北原秀次が着替えを済ませて出てくると、春菜は黙ったまま彼をホールに連れ戻し、静かに言いました。「まずは台所の仕事から始めましょう。」
給料をもらって働くからには、北原秀次にもそれなりの職業倫理はありました。言われるがままに春菜について台所へ向かいます。台所はホールの一部といってもよく、シェフは直接お客さんと向き合い、しかも中は広々として清潔で、油煙も全くありません。3、4台のコンロ、5、6個の鍋、オーブンや揚げ機もあり、しかもすべて新しく見え、このお店もまだ開店して間もないようでした。
夏纱と夏織の双子が地面に座って野菜の下ごしらえをしていましたが、北原秀次が入ってくるのを見て、揃って顔を上げ、彼の細い青い和服姿を興味深そうに眺め、彼に向かってウインクをし、頭を寄せ合ってクスクス笑い、先ほどの殴り合いなど大したことではないという様子でした。北原秀次も彼女たちに微笑み返し、その後は春菜の台所用具の説明に専念しました。

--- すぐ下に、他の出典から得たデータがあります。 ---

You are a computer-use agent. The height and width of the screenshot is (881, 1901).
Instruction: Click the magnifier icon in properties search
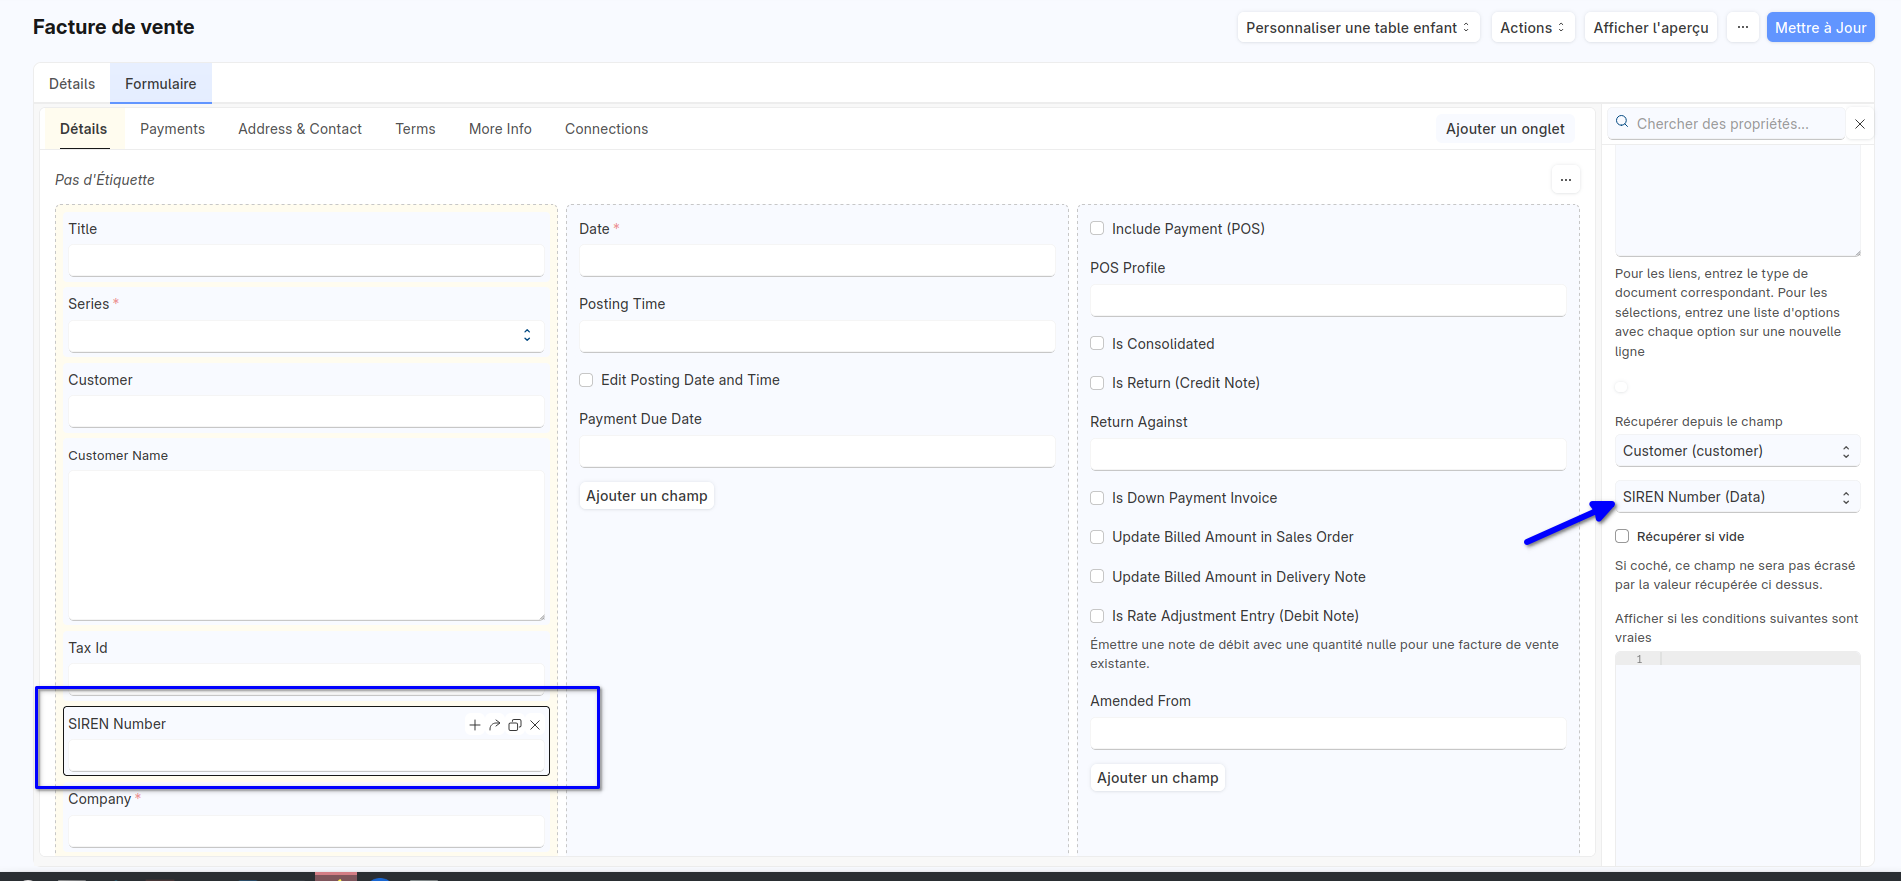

春菜は細やかな声で、よく使うものがどこにあるかを全て説明し、それから静かに言いました。「うちは酒類の販売が主で、食事は新鮮な野菜以外は基本的に半製品です。油で揚げたり、焼いたり、炒めたりするだけでいいんです。もちろん、オムライスやソースオムライスなどの定食も提供していますが、どれも簡単です。主任シェフは私の父で、私が助手、そしてこれからはあなたも加わります。」
「問題ありません!」北原秀次は返事をしました。居酒屋での仕事経験はありませんでしたが、前世で唐揚げ屋でかなり長く働いていたので、そう大差ないだろうと思いました。
彼らが話している間に、廊下の暖簾がめくられ、福泽直隆が出てきて、北原秀次に微笑みかけると、すぐに鍋を温め、野菜を切り始めました。